> **Supplied information**:
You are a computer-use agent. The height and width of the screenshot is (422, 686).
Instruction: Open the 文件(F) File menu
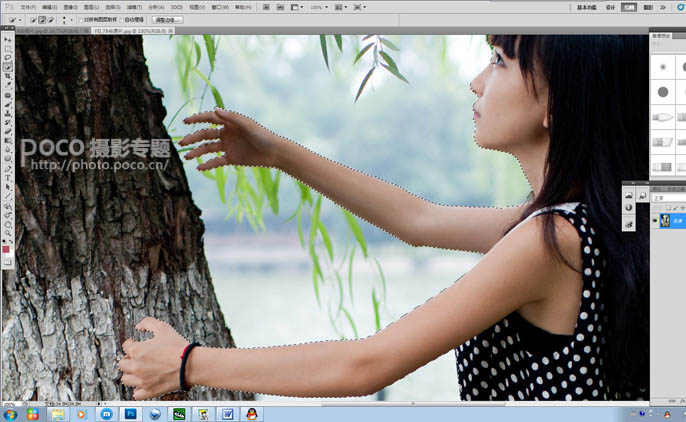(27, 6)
---
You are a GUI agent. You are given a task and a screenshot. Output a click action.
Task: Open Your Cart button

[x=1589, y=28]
* * *
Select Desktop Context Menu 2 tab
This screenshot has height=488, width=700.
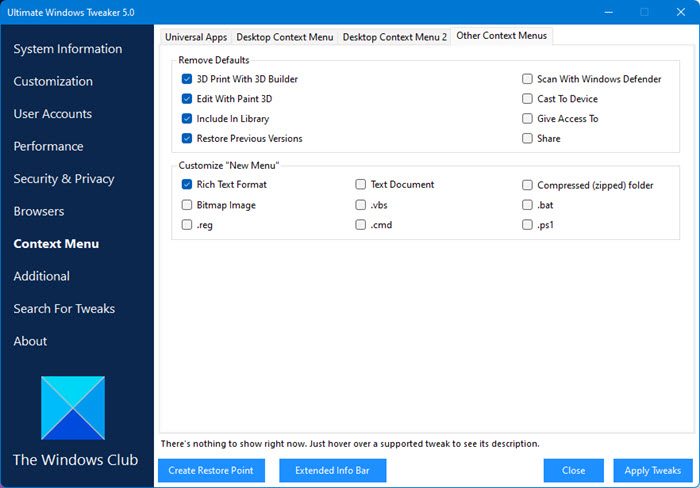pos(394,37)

> **Instructions to follow**: Can you lay out the entries from the line containing "Select Desktop Context Menu 2 tab" through the line containing "pos(394,37)", both included, as a two-column CSV with the headers instruction and location? Use one row per entry, put each field in quotes with line breaks turned into spaces, and leave the pictures out.

> **Answer to this exercise**:
instruction,location
"Select Desktop Context Menu 2 tab This screenshot has height=488, width=700.","pos(394,37)"